Sanyade Okoli, Special Adviser to President Bola Tinubu on Finance and the Economy, says Nigeria’s economy is projected to grow 4% in 2025 and 5% in 2026.
Speaking at the Nigeria Investors Forum in Washington, D.C., United States, held on the sidelines of the World Bank–IMF Annual Meetings, Okoli said Nigeria has already achieved a growth rate of 4%, with Q2 2025 showing 4.3% growth.
“We know we need to diversify the economy — and we’re seeing results,” Okoli said.
He explained that in Q2, 13 sectors grew above 7%, compared to 9 sectors in Q1.
According to him, Nigeria’s dependence on oil for total exports has dropped to 57.5% in the first half of 2025 — a decline from previous years — while oil now contributes only about 4% of GDP, down from 8% in 2021.
“The economy is diversifying, and resilience is building,” he added.
Okoli said Nigeria’s oil sector is also improving, with daily crude production expected to reach 2 million barrels per day by 2027, and further growth anticipated by 2030 — supported by better security and management reforms.
The presidential aide also outlined ongoing partnerships with the private sector and development partners to boost infrastructure and drive long-term growth.
“On roads, the Highway Development and Management Initiative has identified over 10 routes for PPPs,” he said.
“On power, we’re partnering with the World Bank and AfDB to mobilise about $32 billion to improve electricity access and reliability.
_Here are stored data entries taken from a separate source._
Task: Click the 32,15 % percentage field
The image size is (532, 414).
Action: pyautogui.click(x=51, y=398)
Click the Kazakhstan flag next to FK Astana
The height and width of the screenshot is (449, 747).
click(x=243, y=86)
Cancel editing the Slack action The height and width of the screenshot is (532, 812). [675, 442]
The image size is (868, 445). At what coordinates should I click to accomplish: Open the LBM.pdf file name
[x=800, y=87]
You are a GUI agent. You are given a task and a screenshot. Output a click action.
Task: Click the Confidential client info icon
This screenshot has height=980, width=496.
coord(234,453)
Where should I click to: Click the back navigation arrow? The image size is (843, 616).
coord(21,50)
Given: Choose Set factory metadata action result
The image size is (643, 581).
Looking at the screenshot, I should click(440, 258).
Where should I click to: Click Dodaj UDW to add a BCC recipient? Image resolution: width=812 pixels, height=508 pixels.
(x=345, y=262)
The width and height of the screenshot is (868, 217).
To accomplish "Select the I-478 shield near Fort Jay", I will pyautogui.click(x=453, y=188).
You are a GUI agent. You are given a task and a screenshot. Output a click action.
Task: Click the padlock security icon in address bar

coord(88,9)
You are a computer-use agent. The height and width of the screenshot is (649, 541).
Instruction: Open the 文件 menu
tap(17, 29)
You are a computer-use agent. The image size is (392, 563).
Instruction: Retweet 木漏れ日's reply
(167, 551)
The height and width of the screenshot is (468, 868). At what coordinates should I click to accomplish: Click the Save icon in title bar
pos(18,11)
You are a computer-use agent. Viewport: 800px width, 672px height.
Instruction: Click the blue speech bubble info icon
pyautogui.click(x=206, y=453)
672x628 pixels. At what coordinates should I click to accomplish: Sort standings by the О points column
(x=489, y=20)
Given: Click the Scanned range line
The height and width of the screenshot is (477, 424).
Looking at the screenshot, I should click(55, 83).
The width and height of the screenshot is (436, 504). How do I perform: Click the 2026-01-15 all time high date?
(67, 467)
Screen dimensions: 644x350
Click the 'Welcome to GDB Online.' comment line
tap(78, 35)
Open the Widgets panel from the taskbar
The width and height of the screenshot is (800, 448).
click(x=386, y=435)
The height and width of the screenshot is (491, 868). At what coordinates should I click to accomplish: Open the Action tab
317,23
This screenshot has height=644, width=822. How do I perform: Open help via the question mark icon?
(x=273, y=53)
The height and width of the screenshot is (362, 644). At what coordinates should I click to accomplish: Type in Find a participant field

“On digital infrastructure, we’re laying 90,000 kilometres of fibre-optic coverage to future-proof connectivity for our young population.”
Okoli said agriculture remains central to Nigeria’s growth and job creation strategy and is critical to reducing food inflation.
He also noted that the government is investing in human capital, citing programmes such as the Nigerian Education Loan Fund (NELFUND) for interest-free student loans and the Digital Health Initiative.
On fiscal policy, Okoli reported improvements in Nigeria’s public finances, stating that while expenditures have risen slightly, revenues are increasing and deficits are narrowing.
“The federal government’s deficit-to-GDP ratio is now around 3.6%, down from over 4% previously — trending toward the 3% target,” he said.
He added that non-oil revenue has remained strong, driven by improved tax compliance, automation, and digitisation across the system.